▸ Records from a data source
>>>

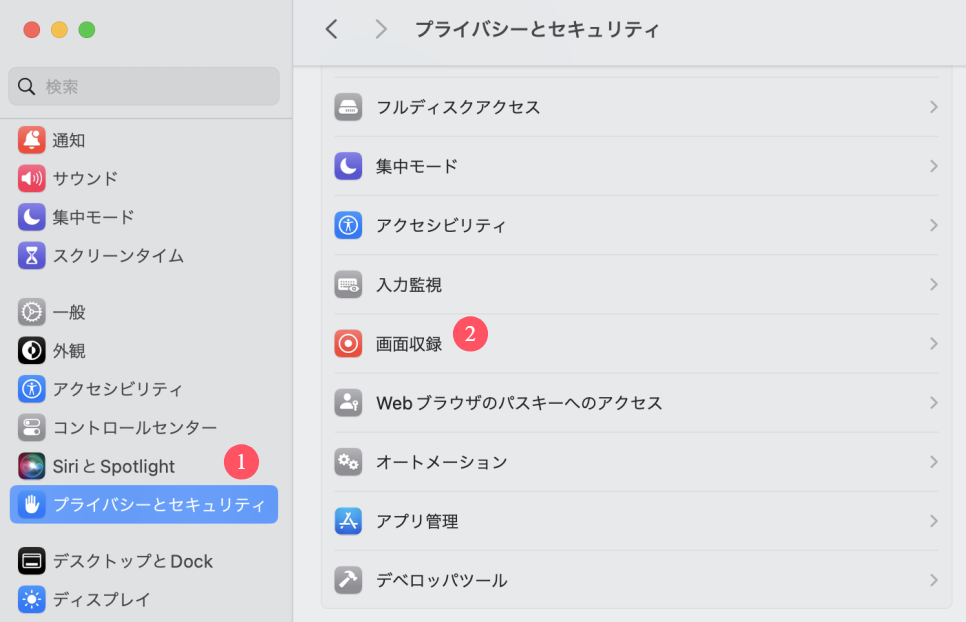The width and height of the screenshot is (966, 622).
Task: Select the 一般 gear icon
Action: tap(29, 312)
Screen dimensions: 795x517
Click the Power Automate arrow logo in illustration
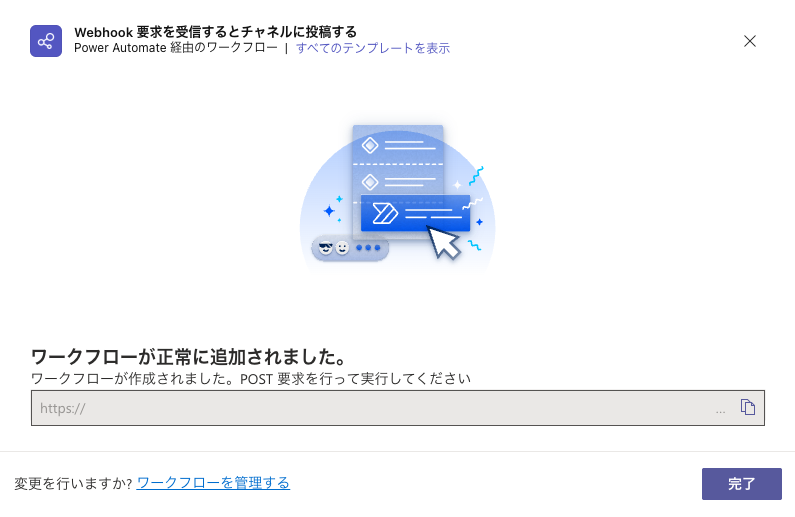pos(385,213)
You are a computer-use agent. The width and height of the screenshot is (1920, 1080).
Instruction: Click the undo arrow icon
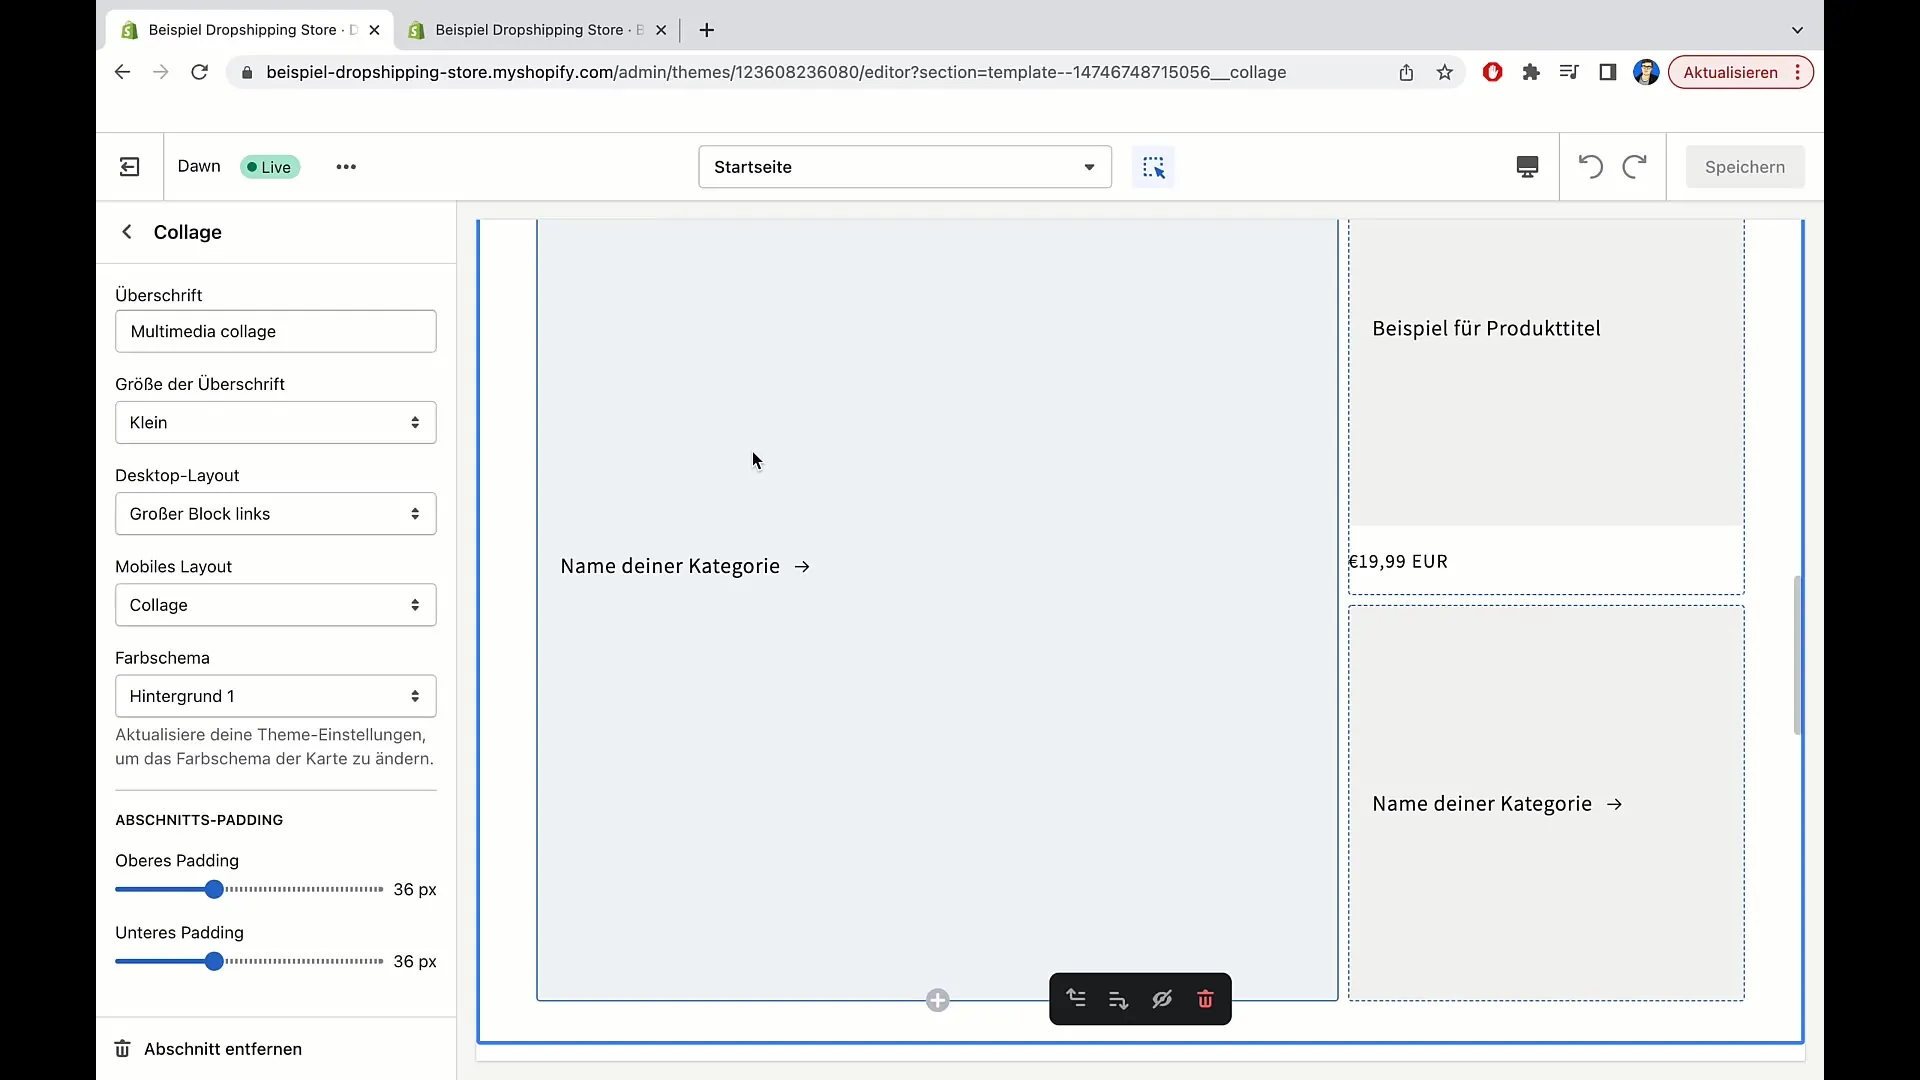pyautogui.click(x=1590, y=166)
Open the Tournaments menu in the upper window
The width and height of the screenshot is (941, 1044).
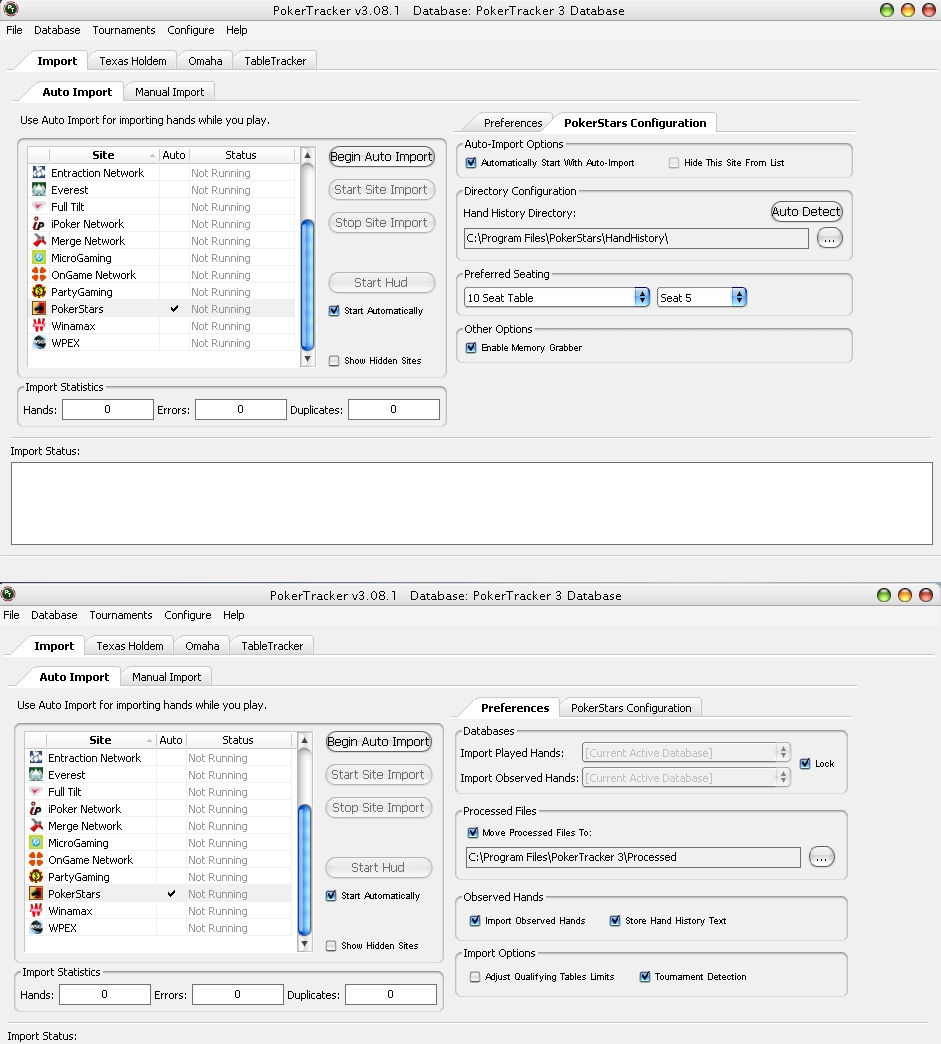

<<<

▸ THE PROBLEM
The lines from the one containing "Screen dimensions: 795x517" through the last line of the entries are to be copied exactly, both ends included, and the pictures are to be omitted.

▸ OUTPUT BELOW
Screen dimensions: 795x517
Click the Power Automate arrow logo in illustration
pos(385,213)
You are a computer-use agent. The width and height of the screenshot is (1920, 1080).
Instruction: Click the undo arrow icon
pyautogui.click(x=1590, y=166)
Open the Tournaments menu in the upper window
The width and height of the screenshot is (941, 1044).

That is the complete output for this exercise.